/---

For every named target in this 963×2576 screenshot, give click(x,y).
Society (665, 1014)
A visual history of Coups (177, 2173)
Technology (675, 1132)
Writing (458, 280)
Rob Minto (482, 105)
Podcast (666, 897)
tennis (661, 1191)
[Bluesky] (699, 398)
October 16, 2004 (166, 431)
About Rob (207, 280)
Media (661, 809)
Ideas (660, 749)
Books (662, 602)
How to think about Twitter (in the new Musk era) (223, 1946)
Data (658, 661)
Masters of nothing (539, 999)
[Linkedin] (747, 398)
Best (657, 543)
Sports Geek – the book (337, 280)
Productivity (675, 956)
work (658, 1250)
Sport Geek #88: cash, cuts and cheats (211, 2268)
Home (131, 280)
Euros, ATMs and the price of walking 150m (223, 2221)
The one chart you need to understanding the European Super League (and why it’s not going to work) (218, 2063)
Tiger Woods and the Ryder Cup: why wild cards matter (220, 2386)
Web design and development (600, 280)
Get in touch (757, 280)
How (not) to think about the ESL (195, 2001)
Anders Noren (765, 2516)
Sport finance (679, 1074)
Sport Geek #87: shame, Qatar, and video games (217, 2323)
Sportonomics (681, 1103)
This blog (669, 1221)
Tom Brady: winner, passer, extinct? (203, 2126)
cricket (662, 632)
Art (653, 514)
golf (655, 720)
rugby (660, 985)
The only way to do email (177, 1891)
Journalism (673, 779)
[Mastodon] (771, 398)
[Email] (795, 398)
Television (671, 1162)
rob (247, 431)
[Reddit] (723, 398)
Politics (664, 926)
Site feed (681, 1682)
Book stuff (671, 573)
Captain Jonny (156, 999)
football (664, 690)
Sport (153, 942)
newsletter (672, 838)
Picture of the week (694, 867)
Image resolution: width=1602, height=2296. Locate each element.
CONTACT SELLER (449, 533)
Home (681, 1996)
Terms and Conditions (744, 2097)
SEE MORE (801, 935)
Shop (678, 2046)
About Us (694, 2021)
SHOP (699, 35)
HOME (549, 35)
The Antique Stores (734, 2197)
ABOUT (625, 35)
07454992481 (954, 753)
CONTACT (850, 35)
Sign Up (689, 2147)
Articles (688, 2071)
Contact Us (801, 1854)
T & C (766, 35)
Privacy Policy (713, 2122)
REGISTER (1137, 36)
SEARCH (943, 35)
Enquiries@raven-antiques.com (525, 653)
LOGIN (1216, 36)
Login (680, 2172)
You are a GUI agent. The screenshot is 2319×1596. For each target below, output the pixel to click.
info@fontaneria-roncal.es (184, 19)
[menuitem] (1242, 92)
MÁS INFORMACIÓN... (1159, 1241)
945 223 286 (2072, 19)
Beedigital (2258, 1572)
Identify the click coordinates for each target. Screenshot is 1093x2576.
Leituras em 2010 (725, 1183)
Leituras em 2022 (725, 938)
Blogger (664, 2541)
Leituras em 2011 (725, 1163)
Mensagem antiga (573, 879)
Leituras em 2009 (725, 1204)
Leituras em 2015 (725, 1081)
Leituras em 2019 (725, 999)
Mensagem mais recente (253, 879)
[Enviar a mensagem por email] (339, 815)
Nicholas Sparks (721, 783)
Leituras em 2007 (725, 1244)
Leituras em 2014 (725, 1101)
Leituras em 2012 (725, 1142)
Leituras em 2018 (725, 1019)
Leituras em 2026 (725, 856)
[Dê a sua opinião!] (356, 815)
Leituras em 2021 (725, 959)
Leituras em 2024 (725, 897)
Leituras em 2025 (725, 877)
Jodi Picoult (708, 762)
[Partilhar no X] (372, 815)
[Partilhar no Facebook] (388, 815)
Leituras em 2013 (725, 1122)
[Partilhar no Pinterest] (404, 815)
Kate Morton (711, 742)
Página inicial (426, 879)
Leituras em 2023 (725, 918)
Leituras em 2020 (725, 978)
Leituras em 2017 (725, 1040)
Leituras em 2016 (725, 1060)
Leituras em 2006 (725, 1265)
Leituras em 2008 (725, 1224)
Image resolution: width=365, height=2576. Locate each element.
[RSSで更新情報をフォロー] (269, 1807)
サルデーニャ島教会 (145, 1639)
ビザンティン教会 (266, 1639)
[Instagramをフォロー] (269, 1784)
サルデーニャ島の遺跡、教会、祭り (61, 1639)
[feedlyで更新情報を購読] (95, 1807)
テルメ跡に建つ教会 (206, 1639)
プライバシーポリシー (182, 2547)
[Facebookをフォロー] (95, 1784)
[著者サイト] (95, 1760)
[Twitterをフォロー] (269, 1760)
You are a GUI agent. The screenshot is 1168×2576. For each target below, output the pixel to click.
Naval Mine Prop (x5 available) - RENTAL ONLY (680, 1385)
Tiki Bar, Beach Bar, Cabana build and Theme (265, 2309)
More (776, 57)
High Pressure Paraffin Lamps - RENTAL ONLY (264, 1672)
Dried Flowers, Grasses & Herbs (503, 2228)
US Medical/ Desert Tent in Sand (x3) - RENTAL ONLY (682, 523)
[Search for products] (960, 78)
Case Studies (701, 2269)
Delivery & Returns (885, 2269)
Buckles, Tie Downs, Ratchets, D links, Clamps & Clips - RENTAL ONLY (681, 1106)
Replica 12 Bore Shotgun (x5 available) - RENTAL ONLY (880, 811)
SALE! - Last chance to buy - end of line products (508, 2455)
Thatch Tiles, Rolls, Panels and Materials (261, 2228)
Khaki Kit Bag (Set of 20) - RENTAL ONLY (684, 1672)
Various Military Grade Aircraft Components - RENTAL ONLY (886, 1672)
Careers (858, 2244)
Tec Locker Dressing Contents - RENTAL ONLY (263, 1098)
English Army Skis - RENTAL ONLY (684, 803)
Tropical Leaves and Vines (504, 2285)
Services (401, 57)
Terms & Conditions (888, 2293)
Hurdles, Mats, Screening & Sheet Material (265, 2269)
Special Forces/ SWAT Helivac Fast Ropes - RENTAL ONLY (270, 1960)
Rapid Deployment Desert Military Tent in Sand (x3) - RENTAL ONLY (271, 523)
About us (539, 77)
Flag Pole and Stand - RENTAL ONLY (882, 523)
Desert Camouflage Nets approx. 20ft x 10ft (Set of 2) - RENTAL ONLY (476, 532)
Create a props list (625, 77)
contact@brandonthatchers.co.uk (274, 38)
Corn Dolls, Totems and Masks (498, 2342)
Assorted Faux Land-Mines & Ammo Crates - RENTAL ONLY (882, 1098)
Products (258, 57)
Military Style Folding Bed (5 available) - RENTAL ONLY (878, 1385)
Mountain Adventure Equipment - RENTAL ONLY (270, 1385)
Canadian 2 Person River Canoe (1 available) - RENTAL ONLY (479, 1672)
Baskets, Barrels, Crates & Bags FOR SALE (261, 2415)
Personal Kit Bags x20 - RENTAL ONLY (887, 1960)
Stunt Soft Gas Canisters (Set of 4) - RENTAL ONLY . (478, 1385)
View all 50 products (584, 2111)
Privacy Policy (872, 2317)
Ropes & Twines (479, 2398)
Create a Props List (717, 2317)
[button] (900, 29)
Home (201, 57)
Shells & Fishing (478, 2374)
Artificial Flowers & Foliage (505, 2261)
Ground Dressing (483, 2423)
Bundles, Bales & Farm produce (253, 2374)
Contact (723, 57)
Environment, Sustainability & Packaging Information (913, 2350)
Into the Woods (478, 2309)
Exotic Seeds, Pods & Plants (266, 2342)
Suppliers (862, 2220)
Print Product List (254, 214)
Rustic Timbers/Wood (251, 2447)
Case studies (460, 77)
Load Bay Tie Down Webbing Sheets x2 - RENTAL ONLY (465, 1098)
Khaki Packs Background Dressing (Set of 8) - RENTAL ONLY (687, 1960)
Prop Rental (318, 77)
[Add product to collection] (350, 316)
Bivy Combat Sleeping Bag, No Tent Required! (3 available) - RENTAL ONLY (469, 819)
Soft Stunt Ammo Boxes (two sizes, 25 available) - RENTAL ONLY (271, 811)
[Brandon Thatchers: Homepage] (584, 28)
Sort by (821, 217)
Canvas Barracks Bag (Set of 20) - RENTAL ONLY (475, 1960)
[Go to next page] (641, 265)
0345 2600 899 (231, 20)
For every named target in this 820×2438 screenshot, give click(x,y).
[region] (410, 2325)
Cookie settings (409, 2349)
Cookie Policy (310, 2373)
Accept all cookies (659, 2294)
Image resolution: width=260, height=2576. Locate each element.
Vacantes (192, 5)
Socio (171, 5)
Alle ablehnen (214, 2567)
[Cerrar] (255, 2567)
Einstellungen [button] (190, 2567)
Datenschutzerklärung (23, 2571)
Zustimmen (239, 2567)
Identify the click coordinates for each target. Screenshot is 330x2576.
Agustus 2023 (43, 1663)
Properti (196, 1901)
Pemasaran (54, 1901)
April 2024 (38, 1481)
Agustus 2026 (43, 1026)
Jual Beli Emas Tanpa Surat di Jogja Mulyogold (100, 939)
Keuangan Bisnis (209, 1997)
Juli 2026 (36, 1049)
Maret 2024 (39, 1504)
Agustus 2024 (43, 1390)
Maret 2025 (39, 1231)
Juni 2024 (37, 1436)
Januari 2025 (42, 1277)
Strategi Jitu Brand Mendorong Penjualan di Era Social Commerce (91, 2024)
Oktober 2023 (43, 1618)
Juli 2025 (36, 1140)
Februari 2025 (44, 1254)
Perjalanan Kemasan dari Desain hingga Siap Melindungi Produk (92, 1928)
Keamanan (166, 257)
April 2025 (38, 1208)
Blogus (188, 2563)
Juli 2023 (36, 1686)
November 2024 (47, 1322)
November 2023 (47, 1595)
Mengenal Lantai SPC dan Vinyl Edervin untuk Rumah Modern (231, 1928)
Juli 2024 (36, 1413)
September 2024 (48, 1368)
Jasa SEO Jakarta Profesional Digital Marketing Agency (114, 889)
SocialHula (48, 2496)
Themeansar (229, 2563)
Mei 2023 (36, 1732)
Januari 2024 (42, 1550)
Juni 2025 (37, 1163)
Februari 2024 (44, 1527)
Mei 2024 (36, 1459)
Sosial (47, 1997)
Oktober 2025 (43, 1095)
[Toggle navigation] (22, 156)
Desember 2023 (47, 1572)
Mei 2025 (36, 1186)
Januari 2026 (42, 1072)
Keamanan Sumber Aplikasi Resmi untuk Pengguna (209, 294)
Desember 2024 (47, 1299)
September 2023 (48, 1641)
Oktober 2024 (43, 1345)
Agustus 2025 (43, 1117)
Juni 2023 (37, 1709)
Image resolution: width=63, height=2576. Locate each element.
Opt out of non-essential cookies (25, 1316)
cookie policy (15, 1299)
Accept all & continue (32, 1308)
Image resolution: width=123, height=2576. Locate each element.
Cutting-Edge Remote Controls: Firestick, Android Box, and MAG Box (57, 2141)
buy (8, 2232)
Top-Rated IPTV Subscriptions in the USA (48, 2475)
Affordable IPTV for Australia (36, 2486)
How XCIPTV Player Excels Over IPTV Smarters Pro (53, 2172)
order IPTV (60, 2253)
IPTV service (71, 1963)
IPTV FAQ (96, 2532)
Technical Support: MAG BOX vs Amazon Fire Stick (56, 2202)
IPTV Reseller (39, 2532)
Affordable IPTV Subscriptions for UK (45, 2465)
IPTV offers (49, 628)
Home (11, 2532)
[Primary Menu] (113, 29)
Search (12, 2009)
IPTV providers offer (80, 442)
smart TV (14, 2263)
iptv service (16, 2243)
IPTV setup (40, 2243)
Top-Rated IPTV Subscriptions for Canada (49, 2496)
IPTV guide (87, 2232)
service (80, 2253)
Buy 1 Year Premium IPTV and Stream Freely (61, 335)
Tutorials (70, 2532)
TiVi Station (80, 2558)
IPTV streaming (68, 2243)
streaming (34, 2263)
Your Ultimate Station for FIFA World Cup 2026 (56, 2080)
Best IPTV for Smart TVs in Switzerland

\---

### What this task involves
Within the listing above, count the lines that contain the string "element". Give only the number.

### Answer section
5